## What the task requires
Write the records out again, keeping each line exactly as it is.

Content starts

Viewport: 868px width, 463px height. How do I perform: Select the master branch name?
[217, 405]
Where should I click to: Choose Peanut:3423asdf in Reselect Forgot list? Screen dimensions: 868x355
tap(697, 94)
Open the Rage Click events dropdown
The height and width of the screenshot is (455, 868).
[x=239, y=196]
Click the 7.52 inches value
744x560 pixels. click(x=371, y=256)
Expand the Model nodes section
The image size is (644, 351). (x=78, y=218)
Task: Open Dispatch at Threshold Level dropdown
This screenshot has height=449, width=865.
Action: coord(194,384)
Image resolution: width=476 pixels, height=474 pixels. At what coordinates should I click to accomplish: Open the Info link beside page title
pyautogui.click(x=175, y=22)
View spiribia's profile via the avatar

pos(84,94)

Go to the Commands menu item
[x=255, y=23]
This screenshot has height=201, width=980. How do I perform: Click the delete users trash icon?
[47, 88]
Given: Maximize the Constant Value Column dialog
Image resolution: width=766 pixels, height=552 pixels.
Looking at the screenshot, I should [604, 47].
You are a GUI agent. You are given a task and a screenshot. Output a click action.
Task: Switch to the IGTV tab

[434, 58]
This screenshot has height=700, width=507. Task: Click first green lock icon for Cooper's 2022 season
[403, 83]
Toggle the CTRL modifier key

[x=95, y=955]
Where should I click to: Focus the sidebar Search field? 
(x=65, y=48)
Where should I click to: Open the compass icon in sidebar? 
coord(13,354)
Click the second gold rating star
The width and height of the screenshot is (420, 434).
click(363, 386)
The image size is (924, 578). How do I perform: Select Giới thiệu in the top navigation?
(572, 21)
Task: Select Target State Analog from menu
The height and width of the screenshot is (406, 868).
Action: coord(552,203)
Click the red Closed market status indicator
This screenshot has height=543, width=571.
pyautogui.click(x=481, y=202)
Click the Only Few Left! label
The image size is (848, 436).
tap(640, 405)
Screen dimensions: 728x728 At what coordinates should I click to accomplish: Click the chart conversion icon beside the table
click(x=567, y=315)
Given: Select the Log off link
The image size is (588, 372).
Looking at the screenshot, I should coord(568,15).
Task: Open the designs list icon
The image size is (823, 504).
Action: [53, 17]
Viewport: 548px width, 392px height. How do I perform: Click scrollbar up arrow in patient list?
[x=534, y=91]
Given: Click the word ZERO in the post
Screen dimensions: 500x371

Content ends

## Exercise solution
Viewport: 868px width, 463px height. How do I perform: Select the master branch name?
[217, 405]
Where should I click to: Choose Peanut:3423asdf in Reselect Forgot list? Screen dimensions: 868x355
tap(697, 94)
Open the Rage Click events dropdown
The height and width of the screenshot is (455, 868).
[x=239, y=196]
Click the 7.52 inches value
744x560 pixels. click(x=371, y=256)
Expand the Model nodes section
The image size is (644, 351). (x=78, y=218)
Task: Open Dispatch at Threshold Level dropdown
This screenshot has height=449, width=865.
Action: coord(194,384)
Image resolution: width=476 pixels, height=474 pixels. At what coordinates should I click to accomplish: Open the Info link beside page title
pyautogui.click(x=175, y=22)
View spiribia's profile via the avatar

pos(84,94)

Go to the Commands menu item
[x=255, y=23]
This screenshot has height=201, width=980. How do I perform: Click the delete users trash icon?
[47, 88]
Given: Maximize the Constant Value Column dialog
Image resolution: width=766 pixels, height=552 pixels.
Looking at the screenshot, I should [604, 47].
You are a GUI agent. You are given a task and a screenshot. Output a click action.
Task: Switch to the IGTV tab

[434, 58]
This screenshot has height=700, width=507. Task: Click first green lock icon for Cooper's 2022 season
[403, 83]
Toggle the CTRL modifier key

[x=95, y=955]
Where should I click to: Focus the sidebar Search field? 
(x=65, y=48)
Where should I click to: Open the compass icon in sidebar? 
coord(13,354)
Click the second gold rating star
The width and height of the screenshot is (420, 434).
click(363, 386)
The image size is (924, 578). How do I perform: Select Giới thiệu in the top navigation?
(572, 21)
Task: Select Target State Analog from menu
The height and width of the screenshot is (406, 868).
Action: coord(552,203)
Click the red Closed market status indicator
This screenshot has height=543, width=571.
pyautogui.click(x=481, y=202)
Click the Only Few Left! label
The image size is (848, 436).
tap(640, 405)
Screen dimensions: 728x728 At what coordinates should I click to accomplish: Click the chart conversion icon beside the table
click(x=567, y=315)
Given: Select the Log off link
The image size is (588, 372).
Looking at the screenshot, I should coord(568,15).
Task: Open the designs list icon
The image size is (823, 504).
Action: [53, 17]
Viewport: 548px width, 392px height. How do I perform: Click scrollbar up arrow in patient list?
[x=534, y=91]
Given: Click the word ZERO in the post
Screen dimensions: 500x371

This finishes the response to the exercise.